LIMA — Following a comprehensive post-election reconciliation process, Peru’s National Electoral Jury has successfully resolved the temporal discrepancy between voting day and result certification by retroactively declaring Keiko Fujimori the winner of the presidential race, effective immediately and also several weeks ago.

In a statement released Thursday, the Jury noted that while the election took place on the scheduled date, the announcement of results has been reclassified as having occurred at the appropriate interval following standard protocols. This retroactive certification eliminates the awkward gap during which no winner technically existed, a condition the Jury’s technical documentation refers to as “temporal ambiguity in democratic outcomes.”

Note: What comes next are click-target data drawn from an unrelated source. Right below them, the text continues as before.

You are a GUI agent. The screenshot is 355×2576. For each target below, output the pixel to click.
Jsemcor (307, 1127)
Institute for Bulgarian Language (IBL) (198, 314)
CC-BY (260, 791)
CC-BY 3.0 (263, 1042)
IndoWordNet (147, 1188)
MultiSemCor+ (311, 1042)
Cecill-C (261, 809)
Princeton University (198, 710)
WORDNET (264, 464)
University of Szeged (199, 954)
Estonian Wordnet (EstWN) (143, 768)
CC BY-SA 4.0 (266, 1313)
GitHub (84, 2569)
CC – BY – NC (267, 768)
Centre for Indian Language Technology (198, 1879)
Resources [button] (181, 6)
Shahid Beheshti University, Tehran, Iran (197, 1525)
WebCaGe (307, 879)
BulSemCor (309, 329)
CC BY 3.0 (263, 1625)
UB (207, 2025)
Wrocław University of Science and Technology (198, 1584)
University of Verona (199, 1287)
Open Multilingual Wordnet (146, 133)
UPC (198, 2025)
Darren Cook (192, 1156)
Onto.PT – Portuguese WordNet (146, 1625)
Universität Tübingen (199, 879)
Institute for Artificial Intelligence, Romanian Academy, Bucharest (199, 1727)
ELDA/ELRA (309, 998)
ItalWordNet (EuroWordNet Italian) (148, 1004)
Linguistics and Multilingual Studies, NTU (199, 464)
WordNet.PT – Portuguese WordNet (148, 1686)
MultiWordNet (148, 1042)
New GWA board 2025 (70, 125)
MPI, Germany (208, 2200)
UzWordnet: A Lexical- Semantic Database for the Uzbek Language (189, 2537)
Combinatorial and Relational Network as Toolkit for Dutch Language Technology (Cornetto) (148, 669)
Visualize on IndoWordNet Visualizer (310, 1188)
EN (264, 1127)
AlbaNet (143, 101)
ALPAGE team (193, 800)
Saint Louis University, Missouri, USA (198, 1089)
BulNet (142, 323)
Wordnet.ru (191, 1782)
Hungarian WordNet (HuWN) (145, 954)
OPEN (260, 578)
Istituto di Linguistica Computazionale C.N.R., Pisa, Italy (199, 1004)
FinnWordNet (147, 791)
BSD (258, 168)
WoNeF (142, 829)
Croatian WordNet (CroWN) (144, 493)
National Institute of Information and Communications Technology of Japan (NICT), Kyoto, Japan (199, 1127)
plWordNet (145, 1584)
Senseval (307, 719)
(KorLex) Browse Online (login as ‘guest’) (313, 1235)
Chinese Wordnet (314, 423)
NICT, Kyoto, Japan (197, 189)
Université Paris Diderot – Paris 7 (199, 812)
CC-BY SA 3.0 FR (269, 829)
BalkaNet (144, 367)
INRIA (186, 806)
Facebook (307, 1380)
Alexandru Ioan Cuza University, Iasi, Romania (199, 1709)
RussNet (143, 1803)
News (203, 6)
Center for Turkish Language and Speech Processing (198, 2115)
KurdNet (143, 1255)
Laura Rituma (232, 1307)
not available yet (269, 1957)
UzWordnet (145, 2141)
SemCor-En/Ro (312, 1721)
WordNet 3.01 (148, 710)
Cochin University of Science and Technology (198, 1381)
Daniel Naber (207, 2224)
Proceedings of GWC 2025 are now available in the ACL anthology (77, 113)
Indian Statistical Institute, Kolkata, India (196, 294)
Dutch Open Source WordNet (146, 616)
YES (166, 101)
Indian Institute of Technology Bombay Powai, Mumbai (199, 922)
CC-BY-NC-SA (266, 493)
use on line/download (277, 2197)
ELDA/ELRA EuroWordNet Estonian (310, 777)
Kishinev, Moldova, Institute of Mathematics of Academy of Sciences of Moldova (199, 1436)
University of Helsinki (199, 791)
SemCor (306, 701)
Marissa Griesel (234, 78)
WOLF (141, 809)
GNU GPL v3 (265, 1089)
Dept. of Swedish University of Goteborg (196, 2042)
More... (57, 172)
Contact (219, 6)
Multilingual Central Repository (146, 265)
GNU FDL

The near-month delay between voting and declaration was attributed to what officials described as “extended verification procedures,” a term encompassing ballot review, recount processes, and the systematic resolution of what the Jury termed “interpretive challenges in the margin of victory.” No specific irregularities were cited as requiring this extended timeline, only that the timeline itself has now been adjusted to reflect when results should logically have been announced.

Fujimori, daughter of former president Alberto Fujimori, will assume office according to a schedule that has similarly been recalibrated for administrative efficiency. The Jury confirmed that all procedural requirements were met in the correct order, though some of those requirements occurred after the election and before the announcement, which is to say they occurred exactly when they were supposed to.

Electoral officials have requested media inquiries be directed to the Department of Chronological Alignment, which will operate during regular business hours, retroactively.